(Records drawn from a dataset)
>>
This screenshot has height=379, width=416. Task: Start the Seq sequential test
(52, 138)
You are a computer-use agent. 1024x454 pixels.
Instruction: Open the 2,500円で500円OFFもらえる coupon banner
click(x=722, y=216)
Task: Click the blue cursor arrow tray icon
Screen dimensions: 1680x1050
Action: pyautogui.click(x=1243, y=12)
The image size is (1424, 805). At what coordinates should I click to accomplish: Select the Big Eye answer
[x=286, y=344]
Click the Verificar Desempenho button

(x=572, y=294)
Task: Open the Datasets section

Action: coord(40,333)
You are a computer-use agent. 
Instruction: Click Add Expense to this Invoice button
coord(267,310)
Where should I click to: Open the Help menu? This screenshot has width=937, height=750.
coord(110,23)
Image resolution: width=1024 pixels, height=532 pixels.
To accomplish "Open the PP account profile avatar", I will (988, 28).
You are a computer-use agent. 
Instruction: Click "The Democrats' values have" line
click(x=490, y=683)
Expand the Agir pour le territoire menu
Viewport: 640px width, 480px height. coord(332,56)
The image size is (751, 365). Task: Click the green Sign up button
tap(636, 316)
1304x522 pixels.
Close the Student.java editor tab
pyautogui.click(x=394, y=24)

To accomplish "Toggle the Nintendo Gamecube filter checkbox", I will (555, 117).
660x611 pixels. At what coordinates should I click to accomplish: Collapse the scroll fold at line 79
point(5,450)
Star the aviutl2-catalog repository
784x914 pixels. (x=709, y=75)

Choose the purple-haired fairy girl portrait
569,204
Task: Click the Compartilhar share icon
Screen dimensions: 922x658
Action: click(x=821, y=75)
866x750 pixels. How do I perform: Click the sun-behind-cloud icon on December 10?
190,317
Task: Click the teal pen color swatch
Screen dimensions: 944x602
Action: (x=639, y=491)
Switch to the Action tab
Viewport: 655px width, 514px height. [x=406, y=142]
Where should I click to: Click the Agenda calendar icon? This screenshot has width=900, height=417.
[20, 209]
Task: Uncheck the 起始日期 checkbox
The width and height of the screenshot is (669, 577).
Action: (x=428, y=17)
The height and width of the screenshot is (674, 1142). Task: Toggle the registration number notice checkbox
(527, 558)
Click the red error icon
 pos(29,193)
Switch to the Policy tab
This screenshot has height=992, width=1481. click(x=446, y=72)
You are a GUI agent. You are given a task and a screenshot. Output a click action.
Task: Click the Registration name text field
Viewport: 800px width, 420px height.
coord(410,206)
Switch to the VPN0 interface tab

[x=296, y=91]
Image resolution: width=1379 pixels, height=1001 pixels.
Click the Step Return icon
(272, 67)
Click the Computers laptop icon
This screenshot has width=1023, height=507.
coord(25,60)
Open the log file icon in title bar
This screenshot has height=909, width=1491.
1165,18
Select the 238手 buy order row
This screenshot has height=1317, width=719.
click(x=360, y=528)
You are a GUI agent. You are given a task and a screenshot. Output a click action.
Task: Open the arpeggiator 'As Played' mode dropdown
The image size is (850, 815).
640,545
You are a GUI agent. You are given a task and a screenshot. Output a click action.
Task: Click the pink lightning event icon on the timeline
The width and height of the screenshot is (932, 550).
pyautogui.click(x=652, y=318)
<<
What the task asks »
Every entry in the data should be returned exactly.

Result of this task »
This screenshot has height=379, width=416. Task: Start the Seq sequential test
(52, 138)
You are a computer-use agent. 1024x454 pixels.
Instruction: Open the 2,500円で500円OFFもらえる coupon banner
click(x=722, y=216)
Task: Click the blue cursor arrow tray icon
Screen dimensions: 1680x1050
Action: pyautogui.click(x=1243, y=12)
The image size is (1424, 805). At what coordinates should I click to accomplish: Select the Big Eye answer
[x=286, y=344]
Click the Verificar Desempenho button

(x=572, y=294)
Task: Open the Datasets section

Action: coord(40,333)
You are a computer-use agent. 
Instruction: Click Add Expense to this Invoice button
coord(267,310)
Where should I click to: Open the Help menu? This screenshot has width=937, height=750.
coord(110,23)
Image resolution: width=1024 pixels, height=532 pixels.
To accomplish "Open the PP account profile avatar", I will (988, 28).
You are a computer-use agent. 
Instruction: Click "The Democrats' values have" line
click(x=490, y=683)
Expand the Agir pour le territoire menu
Viewport: 640px width, 480px height. coord(332,56)
The image size is (751, 365). Task: Click the green Sign up button
tap(636, 316)
1304x522 pixels.
Close the Student.java editor tab
pyautogui.click(x=394, y=24)

To accomplish "Toggle the Nintendo Gamecube filter checkbox", I will (555, 117).
660x611 pixels. At what coordinates should I click to accomplish: Collapse the scroll fold at line 79
point(5,450)
Star the aviutl2-catalog repository
784x914 pixels. (x=709, y=75)

Choose the purple-haired fairy girl portrait
569,204
Task: Click the Compartilhar share icon
Screen dimensions: 922x658
Action: click(x=821, y=75)
866x750 pixels. How do I perform: Click the sun-behind-cloud icon on December 10?
190,317
Task: Click the teal pen color swatch
Screen dimensions: 944x602
Action: (x=639, y=491)
Switch to the Action tab
Viewport: 655px width, 514px height. [x=406, y=142]
Where should I click to: Click the Agenda calendar icon? This screenshot has width=900, height=417.
[20, 209]
Task: Uncheck the 起始日期 checkbox
The width and height of the screenshot is (669, 577).
Action: (x=428, y=17)
The height and width of the screenshot is (674, 1142). Task: Toggle the registration number notice checkbox
(527, 558)
Click the red error icon
 pos(29,193)
Switch to the Policy tab
This screenshot has height=992, width=1481. click(x=446, y=72)
You are a GUI agent. You are given a task and a screenshot. Output a click action.
Task: Click the Registration name text field
Viewport: 800px width, 420px height.
coord(410,206)
Switch to the VPN0 interface tab

[x=296, y=91]
Image resolution: width=1379 pixels, height=1001 pixels.
Click the Step Return icon
(272, 67)
Click the Computers laptop icon
This screenshot has width=1023, height=507.
coord(25,60)
Open the log file icon in title bar
This screenshot has height=909, width=1491.
1165,18
Select the 238手 buy order row
This screenshot has height=1317, width=719.
click(x=360, y=528)
You are a GUI agent. You are given a task and a screenshot. Output a click action.
Task: Open the arpeggiator 'As Played' mode dropdown
The image size is (850, 815).
640,545
You are a GUI agent. You are given a task and a screenshot. Output a click action.
Task: Click the pink lightning event icon on the timeline
The width and height of the screenshot is (932, 550).
pyautogui.click(x=652, y=318)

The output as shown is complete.